* [Document segment]:
-------

I was under the impression that both sides needed it, because after I patched one end, it still didn't work for me, but after I patched both ends, it did. But maybe I screwed up something in the test. Evan
(In reply to comment #2) > I've applied the patch and the problem in generate_and_send_sums is > indeed fixed, but it appears to have just moved onto another much graver bug > which causes nothing to get transfered: I too saw an error trying to copy that file from planetmirror.com when I have a 4GB basis file on the receiving system, but it is the rsync daemon on the planetmirror.com server that is going away, so the only way to see what is wrong is to ask someone at that site to look in the rsync log and see if there are any errors. I tried a similar copy from two local rsync daemons (one running 2.6.2 and one running CVS), and neither one exhibited this failure, so it may be some kind of a resource problem on the planetmirror server (e.g. perhaps the daemon exceeded the ulimit memory limit).
OK, so assuming the fault was with rsync.planetmirror.com I retried this time using rsync.kernel.org, but seem to have hit another problem: After taking an eternity the file was downloaded, size was ultimately correct, upon which it barfed, deleted the tempfile and restarted. Because the file was automatically deleted I cannot confirm or deny if it actually had a bad checksum. ... chunk[66398] of size 66384 at 4407764832 offset=4407675447 chunk[66399] of size 4729 at 4407831216 offset=4407741831 got file_sum WARNING: FC3-test1-i386-DVD.iso failed verification -- update discarded (will try again). recv_generator(FC3-test1-i386-DVD.iso,0) recv_files phase=1 gen mapped FC3-test1-i386-DVD.iso of size 4407835945 generating and sending sums for 0 count=66400 rem=4729 blength=66384 s2length=16 flength=4407835945 chunk[0] offset=0 len=66384 sum1=48387eea chunk[1] offset=66384 len=66384 sum1=f402c97e (In reply to comment #6) > I too saw an error trying to copy that file from planetmirror.com when I have a > 4GB basis file on the receiving system, but it is the rsync daemon on the > planetmirror.com server that is going away, so the only way to see what is wrong > is to ask someone at that site to look in the rsync log and see if there are any > errors. I tried a similar copy from two local rsync daemons (one running 2.6.2 > and one running CVS), and neither one exhibited this failure, so it may be some > kind of a resource problem on the planetmirror server (e.g. perhaps the daemon > exceeded the ulimit memory limit).
Now when len is OFF_T is it possible that sum->count (which is size_t) in sum_sizes_sqroot() will rollover too at line: sum->count = (len + (blength - 1)) / blength; ? When we assume all variables have all bits set: 2^64 + (2^32 - 1) / 2^32 = 2^32 + 1 But sum->count can only represent 2^32 and thereofre sum->count will be 0. Did I made a mistake here?

-------

* [Text and element pointing records]:
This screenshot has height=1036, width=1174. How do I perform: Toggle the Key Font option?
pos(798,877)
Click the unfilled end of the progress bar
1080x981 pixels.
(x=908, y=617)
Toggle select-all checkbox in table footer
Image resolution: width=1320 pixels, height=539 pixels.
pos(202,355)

-------

* [To be done]:
In the rsync bug thread, what versions were the two local rsync daemons running when the similar copy was tried?

* [The answer]:
One was running 2.6.2, and the other was running CVS.